ABOUT THIS TASK
From the records below, determine the number of lines containing "agent". Output that number alone.

[PROVIDED DATA — start]

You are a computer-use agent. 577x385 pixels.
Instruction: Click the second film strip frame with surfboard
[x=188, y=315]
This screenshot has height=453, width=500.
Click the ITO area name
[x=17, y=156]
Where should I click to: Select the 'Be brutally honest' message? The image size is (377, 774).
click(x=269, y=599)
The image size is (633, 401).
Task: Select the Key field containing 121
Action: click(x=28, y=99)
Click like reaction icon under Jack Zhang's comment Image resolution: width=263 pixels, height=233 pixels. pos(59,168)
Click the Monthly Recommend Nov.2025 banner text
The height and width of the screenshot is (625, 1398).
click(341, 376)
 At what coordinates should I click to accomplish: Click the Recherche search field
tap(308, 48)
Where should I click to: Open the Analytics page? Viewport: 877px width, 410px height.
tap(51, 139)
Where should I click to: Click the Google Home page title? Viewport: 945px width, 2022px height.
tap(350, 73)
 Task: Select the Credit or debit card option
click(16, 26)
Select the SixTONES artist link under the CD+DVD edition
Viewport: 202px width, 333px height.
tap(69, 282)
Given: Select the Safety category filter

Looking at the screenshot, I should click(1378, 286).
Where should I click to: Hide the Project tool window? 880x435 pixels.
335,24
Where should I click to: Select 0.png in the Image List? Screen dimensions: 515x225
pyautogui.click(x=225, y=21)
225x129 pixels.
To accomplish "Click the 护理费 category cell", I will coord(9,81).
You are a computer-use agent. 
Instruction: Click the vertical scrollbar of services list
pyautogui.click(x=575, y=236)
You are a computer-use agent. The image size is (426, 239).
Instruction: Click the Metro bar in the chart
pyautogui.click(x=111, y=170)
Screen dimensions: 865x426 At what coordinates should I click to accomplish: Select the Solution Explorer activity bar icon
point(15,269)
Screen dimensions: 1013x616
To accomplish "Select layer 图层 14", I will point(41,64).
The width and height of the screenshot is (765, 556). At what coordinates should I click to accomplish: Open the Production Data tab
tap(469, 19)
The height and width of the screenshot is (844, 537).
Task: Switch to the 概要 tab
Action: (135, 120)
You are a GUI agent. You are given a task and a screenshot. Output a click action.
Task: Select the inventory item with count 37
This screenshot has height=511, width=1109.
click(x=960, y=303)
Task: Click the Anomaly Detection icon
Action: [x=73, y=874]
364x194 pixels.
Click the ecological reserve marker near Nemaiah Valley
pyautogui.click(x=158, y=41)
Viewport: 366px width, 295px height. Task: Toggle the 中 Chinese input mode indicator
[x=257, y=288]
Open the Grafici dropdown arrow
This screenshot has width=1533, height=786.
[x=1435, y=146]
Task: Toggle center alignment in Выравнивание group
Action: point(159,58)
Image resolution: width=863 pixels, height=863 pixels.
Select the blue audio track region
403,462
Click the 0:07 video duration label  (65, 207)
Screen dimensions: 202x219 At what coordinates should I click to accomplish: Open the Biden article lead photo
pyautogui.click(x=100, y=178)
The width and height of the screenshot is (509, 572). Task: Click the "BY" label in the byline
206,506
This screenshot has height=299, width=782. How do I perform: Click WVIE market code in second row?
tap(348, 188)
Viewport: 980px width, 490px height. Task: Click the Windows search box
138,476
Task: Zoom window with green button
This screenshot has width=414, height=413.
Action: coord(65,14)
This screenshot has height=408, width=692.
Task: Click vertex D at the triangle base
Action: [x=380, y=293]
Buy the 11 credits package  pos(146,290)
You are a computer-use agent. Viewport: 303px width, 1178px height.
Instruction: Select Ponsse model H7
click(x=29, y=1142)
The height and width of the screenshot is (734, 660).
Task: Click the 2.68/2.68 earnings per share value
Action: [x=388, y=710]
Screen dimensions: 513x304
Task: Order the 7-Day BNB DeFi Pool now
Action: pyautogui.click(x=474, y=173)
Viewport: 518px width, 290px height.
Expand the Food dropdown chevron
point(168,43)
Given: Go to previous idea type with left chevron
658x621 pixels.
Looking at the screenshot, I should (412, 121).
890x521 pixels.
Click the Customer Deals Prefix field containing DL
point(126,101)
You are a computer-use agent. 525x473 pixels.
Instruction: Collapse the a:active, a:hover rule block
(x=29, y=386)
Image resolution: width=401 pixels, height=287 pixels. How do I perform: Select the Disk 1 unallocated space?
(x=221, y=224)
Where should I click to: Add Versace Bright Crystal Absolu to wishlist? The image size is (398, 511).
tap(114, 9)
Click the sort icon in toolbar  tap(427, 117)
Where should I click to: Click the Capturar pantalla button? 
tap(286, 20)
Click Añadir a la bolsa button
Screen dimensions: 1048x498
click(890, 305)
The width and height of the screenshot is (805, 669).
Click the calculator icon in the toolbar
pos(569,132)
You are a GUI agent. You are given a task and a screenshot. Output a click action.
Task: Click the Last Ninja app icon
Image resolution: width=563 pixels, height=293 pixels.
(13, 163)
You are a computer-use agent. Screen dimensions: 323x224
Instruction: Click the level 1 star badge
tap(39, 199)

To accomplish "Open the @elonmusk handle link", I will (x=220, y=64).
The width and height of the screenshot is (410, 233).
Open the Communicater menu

[PROVIDED DATA — finish]

OUTPUT OF THE EXERCISE
8